▶ **YOUR ASSIGNMENT**: Read the data below. Then repeat all of it exactly.
++++ DATASET ENTRIES
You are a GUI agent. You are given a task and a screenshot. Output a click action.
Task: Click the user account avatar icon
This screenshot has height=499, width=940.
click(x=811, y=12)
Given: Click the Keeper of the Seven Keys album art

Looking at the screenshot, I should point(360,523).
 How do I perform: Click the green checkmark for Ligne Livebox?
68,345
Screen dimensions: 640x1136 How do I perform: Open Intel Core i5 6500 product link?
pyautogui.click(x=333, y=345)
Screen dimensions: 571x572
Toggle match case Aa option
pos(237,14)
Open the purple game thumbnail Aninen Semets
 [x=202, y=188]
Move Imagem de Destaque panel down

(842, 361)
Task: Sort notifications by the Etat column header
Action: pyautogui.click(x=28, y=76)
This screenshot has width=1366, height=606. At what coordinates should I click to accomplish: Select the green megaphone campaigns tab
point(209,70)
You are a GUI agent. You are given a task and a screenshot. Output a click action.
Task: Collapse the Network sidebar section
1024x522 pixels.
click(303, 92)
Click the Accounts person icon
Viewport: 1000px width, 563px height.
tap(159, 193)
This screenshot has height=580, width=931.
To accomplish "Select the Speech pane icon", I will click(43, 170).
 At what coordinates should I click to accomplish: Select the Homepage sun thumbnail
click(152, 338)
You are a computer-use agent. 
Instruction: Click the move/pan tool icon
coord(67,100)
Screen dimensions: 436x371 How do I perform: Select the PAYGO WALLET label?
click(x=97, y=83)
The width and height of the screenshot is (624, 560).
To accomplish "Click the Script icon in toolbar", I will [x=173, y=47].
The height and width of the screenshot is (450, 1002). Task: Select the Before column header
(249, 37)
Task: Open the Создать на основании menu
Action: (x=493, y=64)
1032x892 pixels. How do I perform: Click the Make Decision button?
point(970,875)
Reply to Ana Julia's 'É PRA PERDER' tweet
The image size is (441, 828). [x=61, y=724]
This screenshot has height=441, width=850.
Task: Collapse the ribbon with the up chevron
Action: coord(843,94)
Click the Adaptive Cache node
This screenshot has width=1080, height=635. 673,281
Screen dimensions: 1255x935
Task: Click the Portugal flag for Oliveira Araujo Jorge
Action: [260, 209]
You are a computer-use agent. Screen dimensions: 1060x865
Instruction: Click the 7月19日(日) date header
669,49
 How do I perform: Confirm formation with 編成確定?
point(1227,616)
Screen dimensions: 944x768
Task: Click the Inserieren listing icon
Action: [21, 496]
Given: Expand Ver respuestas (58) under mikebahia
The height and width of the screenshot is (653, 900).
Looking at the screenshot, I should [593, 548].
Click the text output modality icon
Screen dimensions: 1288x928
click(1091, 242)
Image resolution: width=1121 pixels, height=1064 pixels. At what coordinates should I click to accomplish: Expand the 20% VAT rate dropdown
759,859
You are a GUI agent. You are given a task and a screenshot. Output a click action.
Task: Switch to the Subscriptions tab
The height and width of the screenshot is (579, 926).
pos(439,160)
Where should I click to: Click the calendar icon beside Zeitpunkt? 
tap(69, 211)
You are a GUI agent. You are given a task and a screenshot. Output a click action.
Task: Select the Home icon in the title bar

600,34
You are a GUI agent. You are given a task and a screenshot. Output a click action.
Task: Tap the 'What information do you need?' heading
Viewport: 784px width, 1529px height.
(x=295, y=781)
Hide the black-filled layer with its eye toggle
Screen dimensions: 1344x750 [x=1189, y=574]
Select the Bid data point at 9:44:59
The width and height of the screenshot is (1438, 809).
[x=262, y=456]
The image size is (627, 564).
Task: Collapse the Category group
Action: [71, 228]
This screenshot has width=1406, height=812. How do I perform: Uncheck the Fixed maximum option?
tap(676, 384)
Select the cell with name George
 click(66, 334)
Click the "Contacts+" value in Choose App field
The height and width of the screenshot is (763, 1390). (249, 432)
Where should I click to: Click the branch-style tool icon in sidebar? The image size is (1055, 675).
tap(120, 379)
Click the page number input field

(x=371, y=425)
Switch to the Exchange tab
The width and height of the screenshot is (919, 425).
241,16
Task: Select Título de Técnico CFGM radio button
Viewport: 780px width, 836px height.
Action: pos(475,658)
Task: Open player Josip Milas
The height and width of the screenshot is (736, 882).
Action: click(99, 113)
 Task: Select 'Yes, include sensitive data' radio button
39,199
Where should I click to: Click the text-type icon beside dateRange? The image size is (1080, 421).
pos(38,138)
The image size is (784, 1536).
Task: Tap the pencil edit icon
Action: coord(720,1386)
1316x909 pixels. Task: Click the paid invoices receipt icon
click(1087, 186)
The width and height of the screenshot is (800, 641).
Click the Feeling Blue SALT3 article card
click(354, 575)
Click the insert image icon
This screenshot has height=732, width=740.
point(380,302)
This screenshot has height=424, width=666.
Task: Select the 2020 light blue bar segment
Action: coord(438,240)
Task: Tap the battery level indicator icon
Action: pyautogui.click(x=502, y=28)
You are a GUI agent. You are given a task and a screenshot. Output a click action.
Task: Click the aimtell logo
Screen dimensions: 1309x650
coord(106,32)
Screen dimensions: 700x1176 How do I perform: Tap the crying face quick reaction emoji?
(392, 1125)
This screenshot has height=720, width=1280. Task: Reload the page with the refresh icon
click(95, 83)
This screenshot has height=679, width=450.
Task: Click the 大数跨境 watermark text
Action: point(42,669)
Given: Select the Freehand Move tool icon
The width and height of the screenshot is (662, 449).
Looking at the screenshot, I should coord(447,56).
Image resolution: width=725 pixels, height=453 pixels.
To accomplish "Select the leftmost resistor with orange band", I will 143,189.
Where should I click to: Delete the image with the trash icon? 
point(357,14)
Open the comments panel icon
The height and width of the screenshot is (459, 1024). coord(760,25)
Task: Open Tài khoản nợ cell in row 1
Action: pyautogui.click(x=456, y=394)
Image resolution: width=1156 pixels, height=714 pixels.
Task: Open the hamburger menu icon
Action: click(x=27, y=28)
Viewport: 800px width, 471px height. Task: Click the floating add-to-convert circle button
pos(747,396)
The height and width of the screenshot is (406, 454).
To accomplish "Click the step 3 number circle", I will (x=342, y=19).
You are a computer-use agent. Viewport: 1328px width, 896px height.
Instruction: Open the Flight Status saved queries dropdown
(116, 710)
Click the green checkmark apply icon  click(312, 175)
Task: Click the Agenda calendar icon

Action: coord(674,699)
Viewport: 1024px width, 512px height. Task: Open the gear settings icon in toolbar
++++++++
▶ **ANSWER FOR THE TASK**:
You are a GUI agent. You are given a task and a screenshot. Output a click action.
Task: Click the user account avatar icon
This screenshot has height=499, width=940.
click(x=811, y=12)
Given: Click the Keeper of the Seven Keys album art

Looking at the screenshot, I should point(360,523).
 How do I perform: Click the green checkmark for Ligne Livebox?
68,345
Screen dimensions: 640x1136 How do I perform: Open Intel Core i5 6500 product link?
pyautogui.click(x=333, y=345)
Screen dimensions: 571x572
Toggle match case Aa option
pos(237,14)
Open the purple game thumbnail Aninen Semets
 [x=202, y=188]
Move Imagem de Destaque panel down

(842, 361)
Task: Sort notifications by the Etat column header
Action: pyautogui.click(x=28, y=76)
This screenshot has width=1366, height=606. At what coordinates should I click to accomplish: Select the green megaphone campaigns tab
point(209,70)
You are a GUI agent. You are given a task and a screenshot. Output a click action.
Task: Collapse the Network sidebar section
1024x522 pixels.
click(303, 92)
Click the Accounts person icon
Viewport: 1000px width, 563px height.
tap(159, 193)
This screenshot has height=580, width=931.
To accomplish "Select the Speech pane icon", I will click(43, 170).
 At what coordinates should I click to accomplish: Select the Homepage sun thumbnail
click(152, 338)
You are a computer-use agent. 
Instruction: Click the move/pan tool icon
coord(67,100)
Screen dimensions: 436x371 How do I perform: Select the PAYGO WALLET label?
click(x=97, y=83)
The width and height of the screenshot is (624, 560).
To accomplish "Click the Script icon in toolbar", I will [x=173, y=47].
The height and width of the screenshot is (450, 1002). Task: Select the Before column header
(249, 37)
Task: Open the Создать на основании menu
Action: (x=493, y=64)
1032x892 pixels. How do I perform: Click the Make Decision button?
point(970,875)
Reply to Ana Julia's 'É PRA PERDER' tweet
The image size is (441, 828). [x=61, y=724]
This screenshot has height=441, width=850.
Task: Collapse the ribbon with the up chevron
Action: coord(843,94)
Click the Adaptive Cache node
This screenshot has width=1080, height=635. 673,281
Screen dimensions: 1255x935
Task: Click the Portugal flag for Oliveira Araujo Jorge
Action: [260, 209]
You are a computer-use agent. Screen dimensions: 1060x865
Instruction: Click the 7月19日(日) date header
669,49
 How do I perform: Confirm formation with 編成確定?
point(1227,616)
Screen dimensions: 944x768
Task: Click the Inserieren listing icon
Action: [21, 496]
Given: Expand Ver respuestas (58) under mikebahia
The height and width of the screenshot is (653, 900).
Looking at the screenshot, I should [593, 548].
Click the text output modality icon
Screen dimensions: 1288x928
click(1091, 242)
Image resolution: width=1121 pixels, height=1064 pixels. At what coordinates should I click to accomplish: Expand the 20% VAT rate dropdown
759,859
You are a GUI agent. You are given a task and a screenshot. Output a click action.
Task: Switch to the Subscriptions tab
The height and width of the screenshot is (579, 926).
pos(439,160)
Where should I click to: Click the calendar icon beside Zeitpunkt? 
tap(69, 211)
You are a GUI agent. You are given a task and a screenshot. Output a click action.
Task: Select the Home icon in the title bar

600,34
You are a GUI agent. You are given a task and a screenshot. Output a click action.
Task: Tap the 'What information do you need?' heading
Viewport: 784px width, 1529px height.
(x=295, y=781)
Hide the black-filled layer with its eye toggle
Screen dimensions: 1344x750 [x=1189, y=574]
Select the Bid data point at 9:44:59
The width and height of the screenshot is (1438, 809).
[x=262, y=456]
The image size is (627, 564).
Task: Collapse the Category group
Action: [71, 228]
This screenshot has width=1406, height=812. How do I perform: Uncheck the Fixed maximum option?
tap(676, 384)
Select the cell with name George
 click(66, 334)
Click the "Contacts+" value in Choose App field
The height and width of the screenshot is (763, 1390). (249, 432)
Where should I click to: Click the branch-style tool icon in sidebar? The image size is (1055, 675).
tap(120, 379)
Click the page number input field

(x=371, y=425)
Switch to the Exchange tab
The width and height of the screenshot is (919, 425).
241,16
Task: Select Título de Técnico CFGM radio button
Viewport: 780px width, 836px height.
Action: pos(475,658)
Task: Open player Josip Milas
The height and width of the screenshot is (736, 882).
Action: click(99, 113)
 Task: Select 'Yes, include sensitive data' radio button
39,199
Where should I click to: Click the text-type icon beside dateRange? The image size is (1080, 421).
pos(38,138)
The image size is (784, 1536).
Task: Tap the pencil edit icon
Action: coord(720,1386)
1316x909 pixels. Task: Click the paid invoices receipt icon
click(1087, 186)
The width and height of the screenshot is (800, 641).
Click the Feeling Blue SALT3 article card
click(354, 575)
Click the insert image icon
This screenshot has height=732, width=740.
point(380,302)
This screenshot has height=424, width=666.
Task: Select the 2020 light blue bar segment
Action: coord(438,240)
Task: Tap the battery level indicator icon
Action: pyautogui.click(x=502, y=28)
You are a GUI agent. You are given a task and a screenshot. Output a click action.
Task: Click the aimtell logo
Screen dimensions: 1309x650
coord(106,32)
Screen dimensions: 700x1176 How do I perform: Tap the crying face quick reaction emoji?
(392, 1125)
This screenshot has height=720, width=1280. Task: Reload the page with the refresh icon
click(95, 83)
This screenshot has height=679, width=450.
Task: Click the 大数跨境 watermark text
Action: point(42,669)
Given: Select the Freehand Move tool icon
The width and height of the screenshot is (662, 449).
Looking at the screenshot, I should coord(447,56).
Image resolution: width=725 pixels, height=453 pixels.
To accomplish "Select the leftmost resistor with orange band", I will 143,189.
Where should I click to: Delete the image with the trash icon? 
point(357,14)
Open the comments panel icon
The height and width of the screenshot is (459, 1024). coord(760,25)
Task: Open Tài khoản nợ cell in row 1
Action: pyautogui.click(x=456, y=394)
Image resolution: width=1156 pixels, height=714 pixels.
Task: Open the hamburger menu icon
Action: click(x=27, y=28)
Viewport: 800px width, 471px height. Task: Click the floating add-to-convert circle button
pos(747,396)
The height and width of the screenshot is (406, 454).
To accomplish "Click the step 3 number circle", I will (x=342, y=19).
You are a computer-use agent. Viewport: 1328px width, 896px height.
Instruction: Open the Flight Status saved queries dropdown
(116, 710)
Click the green checkmark apply icon  click(312, 175)
Task: Click the Agenda calendar icon

Action: coord(674,699)
Viewport: 1024px width, 512px height. Task: Open the gear settings icon in toolbar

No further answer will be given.